[START Given records]

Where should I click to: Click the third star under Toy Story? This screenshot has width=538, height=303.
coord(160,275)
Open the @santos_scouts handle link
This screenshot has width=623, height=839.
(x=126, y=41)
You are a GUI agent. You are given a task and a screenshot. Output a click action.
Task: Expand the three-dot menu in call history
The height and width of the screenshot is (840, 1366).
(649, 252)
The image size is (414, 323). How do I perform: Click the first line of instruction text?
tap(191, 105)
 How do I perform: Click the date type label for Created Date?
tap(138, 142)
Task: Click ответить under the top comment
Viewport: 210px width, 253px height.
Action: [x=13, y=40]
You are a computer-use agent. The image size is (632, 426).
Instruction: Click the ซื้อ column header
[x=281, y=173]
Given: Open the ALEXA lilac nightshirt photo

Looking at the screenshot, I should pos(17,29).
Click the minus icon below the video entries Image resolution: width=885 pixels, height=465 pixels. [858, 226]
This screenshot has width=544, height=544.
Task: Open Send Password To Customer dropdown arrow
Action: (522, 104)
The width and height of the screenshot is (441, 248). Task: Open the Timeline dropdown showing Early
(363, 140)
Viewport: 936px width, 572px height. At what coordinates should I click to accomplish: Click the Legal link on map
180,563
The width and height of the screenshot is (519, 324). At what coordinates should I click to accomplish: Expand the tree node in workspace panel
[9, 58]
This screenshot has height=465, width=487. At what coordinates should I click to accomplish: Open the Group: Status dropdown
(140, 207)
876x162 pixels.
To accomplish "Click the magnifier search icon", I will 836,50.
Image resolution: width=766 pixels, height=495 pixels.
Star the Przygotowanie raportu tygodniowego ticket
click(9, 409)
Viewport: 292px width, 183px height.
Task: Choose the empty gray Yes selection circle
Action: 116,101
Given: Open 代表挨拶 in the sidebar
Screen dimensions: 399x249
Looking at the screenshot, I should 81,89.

[END Given records]

• **Short task**
Rewrite the records above, changing every "At what coordinates should I click to accomplish" to "Where should I click to" and keeping everything else the same.

• **Answer for the task**
Where should I click to: Click the third star under Toy Story? This screenshot has width=538, height=303.
coord(160,275)
Open the @santos_scouts handle link
This screenshot has width=623, height=839.
(x=126, y=41)
You are a GUI agent. You are given a task and a screenshot. Output a click action.
Task: Expand the three-dot menu in call history
The height and width of the screenshot is (840, 1366).
(649, 252)
The image size is (414, 323). How do I perform: Click the first line of instruction text?
tap(191, 105)
 How do I perform: Click the date type label for Created Date?
tap(138, 142)
Task: Click ответить under the top comment
Viewport: 210px width, 253px height.
Action: [x=13, y=40]
You are a computer-use agent. The image size is (632, 426).
Instruction: Click the ซื้อ column header
[x=281, y=173]
Given: Open the ALEXA lilac nightshirt photo

Looking at the screenshot, I should pos(17,29).
Click the minus icon below the video entries Image resolution: width=885 pixels, height=465 pixels. [858, 226]
This screenshot has width=544, height=544.
Task: Open Send Password To Customer dropdown arrow
Action: (522, 104)
The width and height of the screenshot is (441, 248). Task: Open the Timeline dropdown showing Early
(363, 140)
Viewport: 936px width, 572px height. Where should I click to: Click the Legal link on map
180,563
The width and height of the screenshot is (519, 324). Where should I click to: Expand the tree node in workspace panel
[9, 58]
This screenshot has height=465, width=487. Where should I click to: Open the Group: Status dropdown
(140, 207)
876x162 pixels.
To accomplish "Click the magnifier search icon", I will 836,50.
Image resolution: width=766 pixels, height=495 pixels.
Star the Przygotowanie raportu tygodniowego ticket
click(9, 409)
Viewport: 292px width, 183px height.
Task: Choose the empty gray Yes selection circle
Action: 116,101
Given: Open 代表挨拶 in the sidebar
Screen dimensions: 399x249
Looking at the screenshot, I should 81,89.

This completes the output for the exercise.